Good luck finding an apartment at Co-op City.
The world’s largest housing development has never been hotter.
The northeast Bronx complex is as packed as it has ever been, according to a report from its management.
Only two truly ‘open’
Only 105 apartments are currently available out of over 15,000 units total, according to the Riverbay Group, which manages the massive series of properties.
And nearly all of those 105 open apartments are already in some stage of the sale process, according to Riverbay’s report, first published in the Co-op City Times.
In fact, the only two apartments in the entire complex both vacant and not already in some part of the sale process, says Riverbay, are the two units being used as sales models.
Big chance, big mall
The vacancy rate of .006% is a far cry from 25 years ago, when in 1993 over 10% of apartments at Co-op City were empty.
Since 2000, the development has hovered at around 99% full rate, though many residents left in 2003 and 2004 when the there garages shut down, forcing thousands of cars onto the street.
But with a citywide housing shortage and the Bay Plaza mall soon to open nearby, Co-op City management said their office is being flooded with applications.

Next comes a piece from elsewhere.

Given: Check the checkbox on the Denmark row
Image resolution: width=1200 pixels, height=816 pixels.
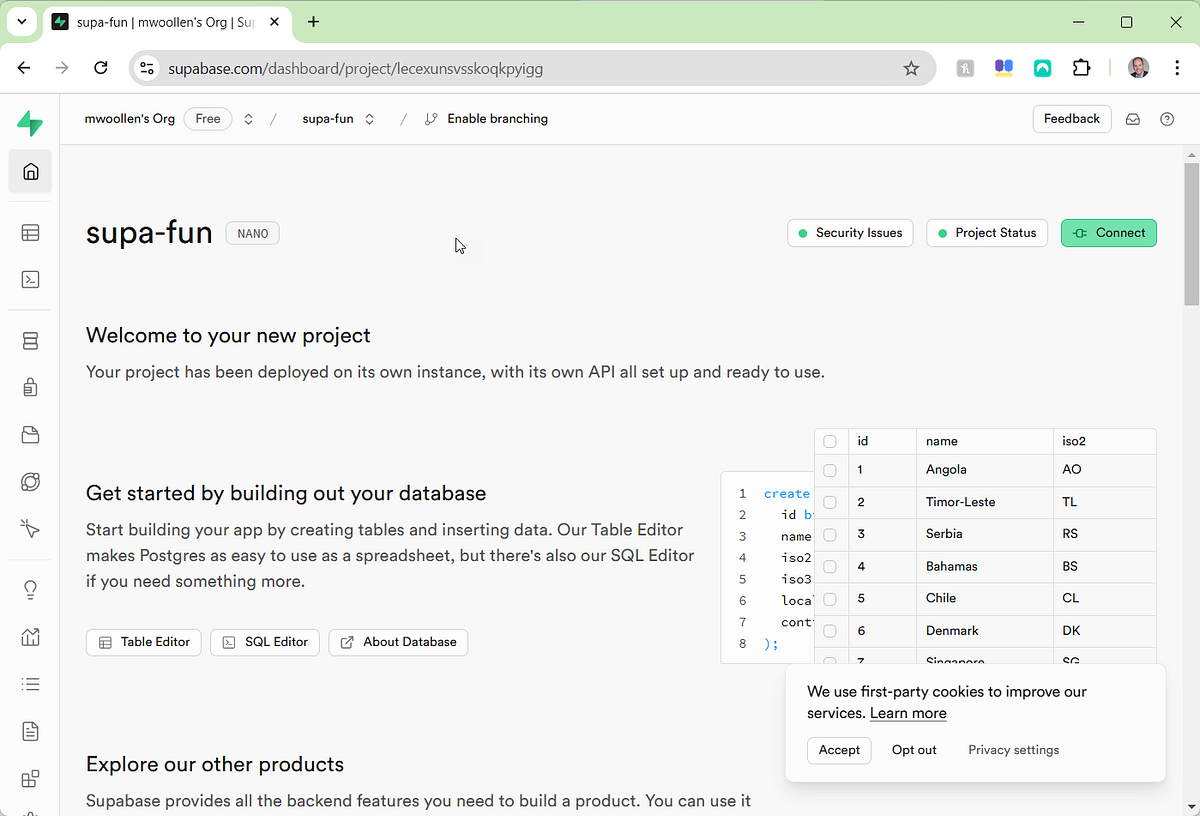Looking at the screenshot, I should [830, 631].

“Co-op City is up and coming as usual, and even more so now because of the mall being built,” said Sheen McNeil, Riverbay’s director of sales. “It’s affordable, it’s a city within itself, and I just think this is the best deal right now.”
McNeil says her office gets around 175 applications a month, even though it has slowed down its advertising campaign. Potential residents must meet credit score and minimum and maximum income requirements.
Rare ‘amnesty’ rule
Perhaps emboldened by the swelling waiting list, Co-op City management is turning its attention to its residents who are illegally subletting apartments.

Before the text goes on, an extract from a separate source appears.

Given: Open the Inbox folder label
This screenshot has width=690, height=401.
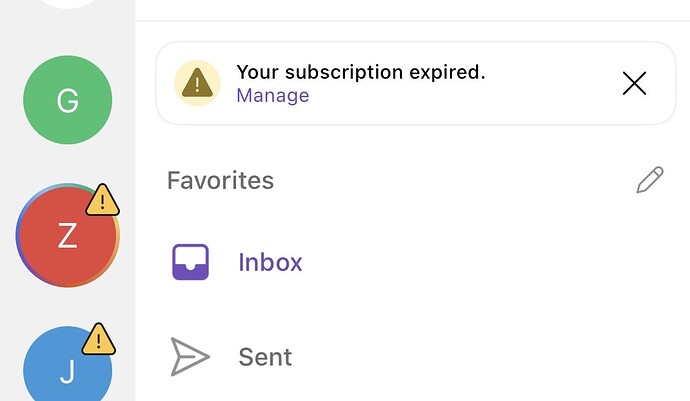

“I’m not going to say it’s widespread, but you do hear cases hear and there,” said McNeil.
The company is offering an amnesty program to residents who live in Co-op City now and rent their home illegally on the secondhand market.
Those residents have until the end of September to come forward and formally apply to be a shareholder.
If residents do not come forward, Riverbay is vowing to send its legal department to evict them.
“Maybe you weren’t aware that this was illegal, maybe you didn’t know that this was something you couldn’t do,” said McNeil. “This is the perfect time to allow people to come forward and have their name on a stock certificate and be the legal resident of the unit.”